I want my body back, Cam, I care not for a false king, I want you dead, and her as well…
“He is no king yet, is he? I think the title a bit presumptuous.”
Eliah spoke rudely, his fine highborn elven features betraying his contempt and sarcasm. He fiddled with the curved elven blade at his side, not that he knew how to use it, but he had to act the part of a snob of a highborn elf. His body was gone, to the chasm, courtesy of the late Fadim. So Salah Cam, in the body of Eliah Shendrynn, had to be very clever to keep up appearances. He had tried to escape more than once, yet the surrounding armies gave him no reprieve. Everywhere, night and day, either trolls, ogre, or Vanessa Blackflame had been close by. Eliah’s spirit inside was tormenting him constantly.
“He will be king, and you will get introduced when we arrive in Valhirst, master Shendrynn. But first, these western cities must fall. Johnas wants no heroes left in Chazzrynn, no one to rise up as he takes his other kingdoms.”

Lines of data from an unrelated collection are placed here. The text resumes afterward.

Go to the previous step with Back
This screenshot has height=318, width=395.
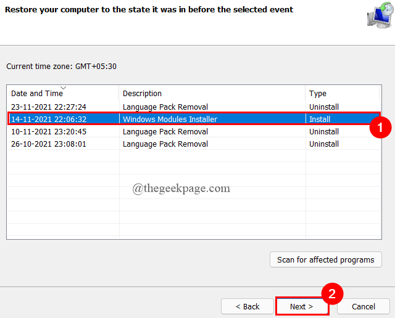247,306
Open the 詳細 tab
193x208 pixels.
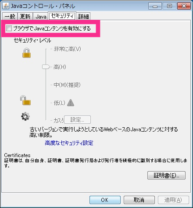(x=83, y=16)
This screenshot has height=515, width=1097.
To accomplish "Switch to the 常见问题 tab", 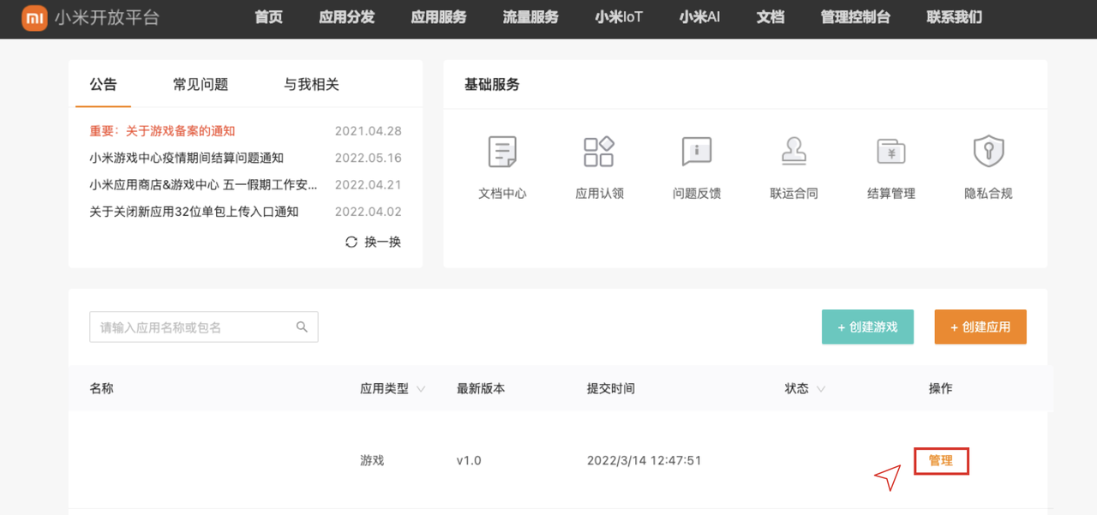I will tap(201, 84).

She studied Eliah carefully. He had been teaching her much from the late Salah Cam’s libraries, yet his behavior was irregular at best. Sapphire of the East knew when someone was hiding something, just what this elf was concealing about himself she had yet to find out. If it were not for his ability to concoct foul necrotic salves that had been slowly removing her burned flesh and scars, she would have killed him already.